In her debut memoir, titled after her 2020 one-woman show, singer and actor McCurdy (b. 1992) reveals the raw details of what she describes as years of emotional abuse at the hands of her demanding, emotionally unstable stage mom, Debra. Born in Los Angeles, the author, along with three older brothers, grew up in a home controlled by her mother. When McCurdy was 3, her mother was diagnosed with breast cancer. Though she initially survived, the disease’s recurrence would ultimately take her life when the author was 21. McCurdy candidly reconstructs those in-between years, showing how “my mom emotionally, mentally, and physically abused me in ways that will forever impact me.” Insistent on molding her only daughter into “Mommy’s little actress,” Debra shuffled her to auditions beginning at age 6. As she matured and starting booking acting gigs, McCurdy remained “desperate to impress Mom,” while Debra became increasingly obsessive about her daughter’s physical appearance. She tinted her daughter’s eyelashes, whitened her teeth, enforced a tightly monitored regimen of “calorie restriction,” and performed regular genital exams on her as a teenager. Eventually, the author grew understandably resentful and tried to distance herself from her mother.

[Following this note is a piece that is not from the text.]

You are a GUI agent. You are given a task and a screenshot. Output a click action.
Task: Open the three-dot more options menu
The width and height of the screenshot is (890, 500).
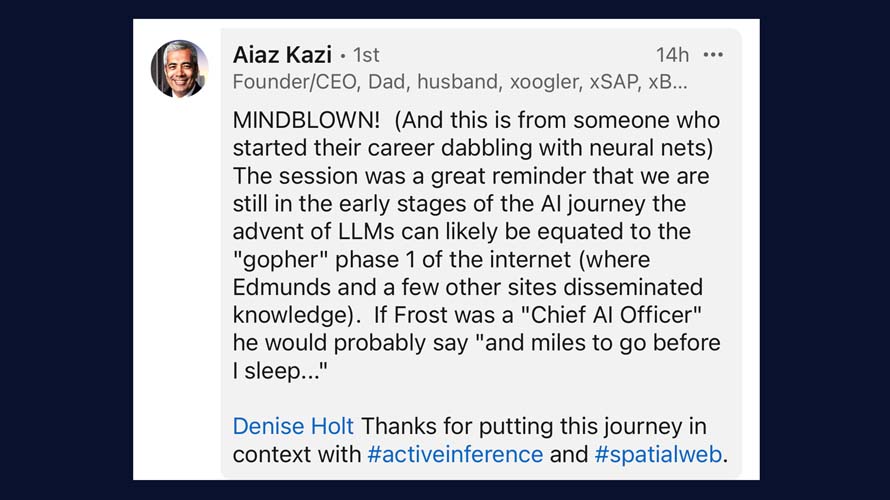(x=713, y=55)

As a young celebrity, however, McCurdy became vulnerable to eating disorders, alcohol addiction, self-loathing, and unstable relationships. Throughout the book, she honestly portrays Debra’s cruel perfectionist personality and abusive behavior patterns, showing a woman who could get enraged by everything from crooked eyeliner to spilled milk. At the same time, McCurdy exhibits compassion for her deeply flawed mother. Late in the book, she shares a crushing secret her father revealed to her as an adult. While McCurdy didn’t emerge from her childhood unscathed, she’s managed to spin her harrowing experience into a sold-out stage act and achieve a form of catharsis that puts her mind, body, and acting career at peace.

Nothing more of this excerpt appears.